Key Takeaways
- An attacker drained $9.05 million from Bonzo Lend by exploiting a vulnerability in Supra’s oracle verification system on Hedera
- The hacker deposited 250 SAUCE tokens valued at mere dollars and artificially inflated their worth by 12 orders of magnitude
- Using the manipulated collateral value, the attacker withdrew 6.63 million USDC and 34.5 million wrapped HBAR
- An individual claiming white-hat status borrowed approximately $1 million separately and promised to return the funds
- Hedera experienced a nearly 40% decline in total value locked within 24 hours of the security breach
On July 11, Bonzo Lend, a lending protocol operating on the Hedera network, suffered losses totaling approximately $9.05 million following an exploit targeting a security weakness in an external oracle verification system.
The breach involved manipulating the price feed of SAUCE tokens to enable the attacker to extract significantly more funds than their actual collateral justified.

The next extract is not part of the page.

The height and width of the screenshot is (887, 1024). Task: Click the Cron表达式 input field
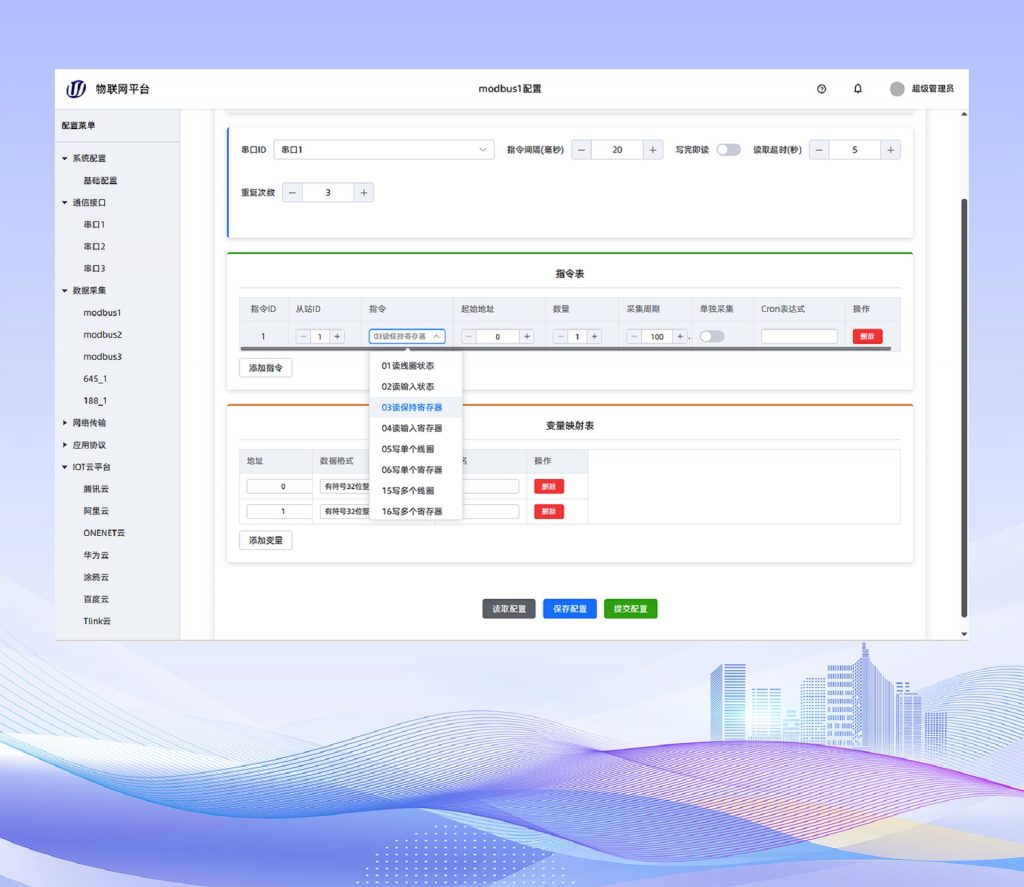click(x=798, y=337)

The exploit began when the perpetrator deposited a modest 250 SAUCE tokens, valued at only several dollars at market rates.

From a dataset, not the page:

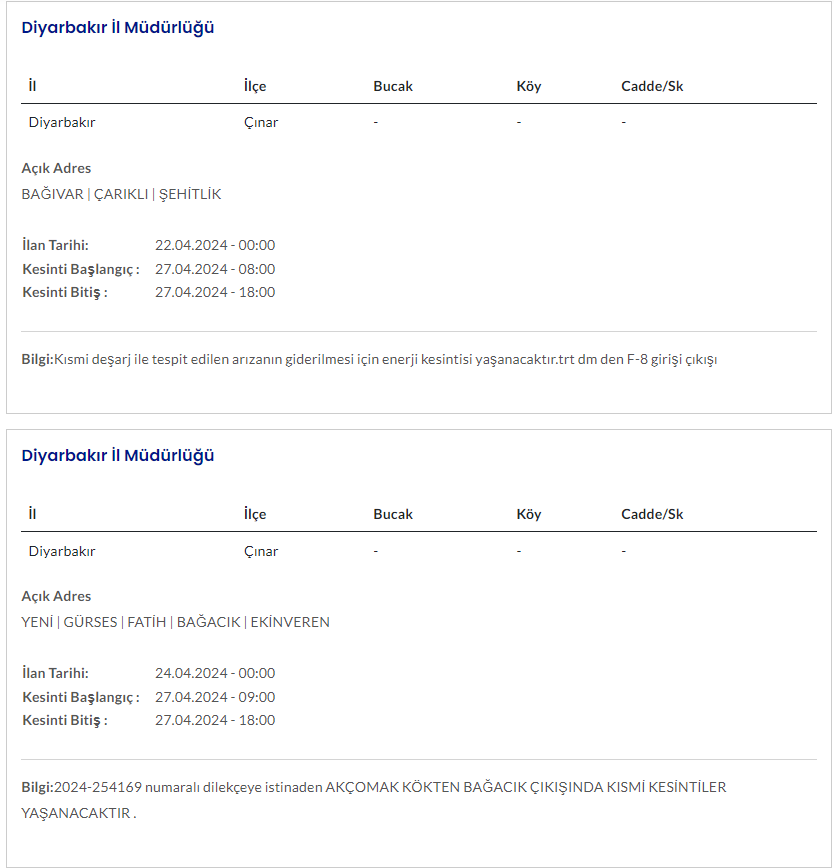Click the Köy column header in the YENI card
This screenshot has width=834, height=868.
coord(529,514)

Following this deposit, they introduced a fraudulent price update that artificially elevated the SAUCE token’s valuation by approximately 12 orders of magnitude.
Leveraging this drastically inflated collateral assessment, the attacker proceeded to withdraw 6.63 million USDC alongside 34.52 million wrapped HBAR from Bonzo’s lending reserves.
Based on the HBAR reference price of $0.06998 cited in Bonzo’s official incident analysis, the combined value of these unauthorized withdrawals reached approximately $9.05 million.
Technical Details Behind the Oracle Vulnerability
Bonzo’s post-incident investigation traced the exploit to a security flaw within Supra’s onchain oracle verification mechanism, which incorrectly validated a fabricated SAUCE price containing a null signature.
Supra has since confirmed the vulnerability and released a corrective patch. Bonzo emphasized that neither its smart contracts nor Hedera’s underlying infrastructure contained the exploited weakness.
During the window when the false pricing remained active, a separate wallet extracted approximately $1 million in additional funds. This individual subsequently reached out to Bonzo through Discord, claiming to be a security researcher acting in good faith, and committed to returning the borrowed assets.
Bonzo’s official loss calculation excludes the white-hat’s withdrawal, establishing the total unauthorized principal at roughly $10.06 million before accounting for any potential recoveries.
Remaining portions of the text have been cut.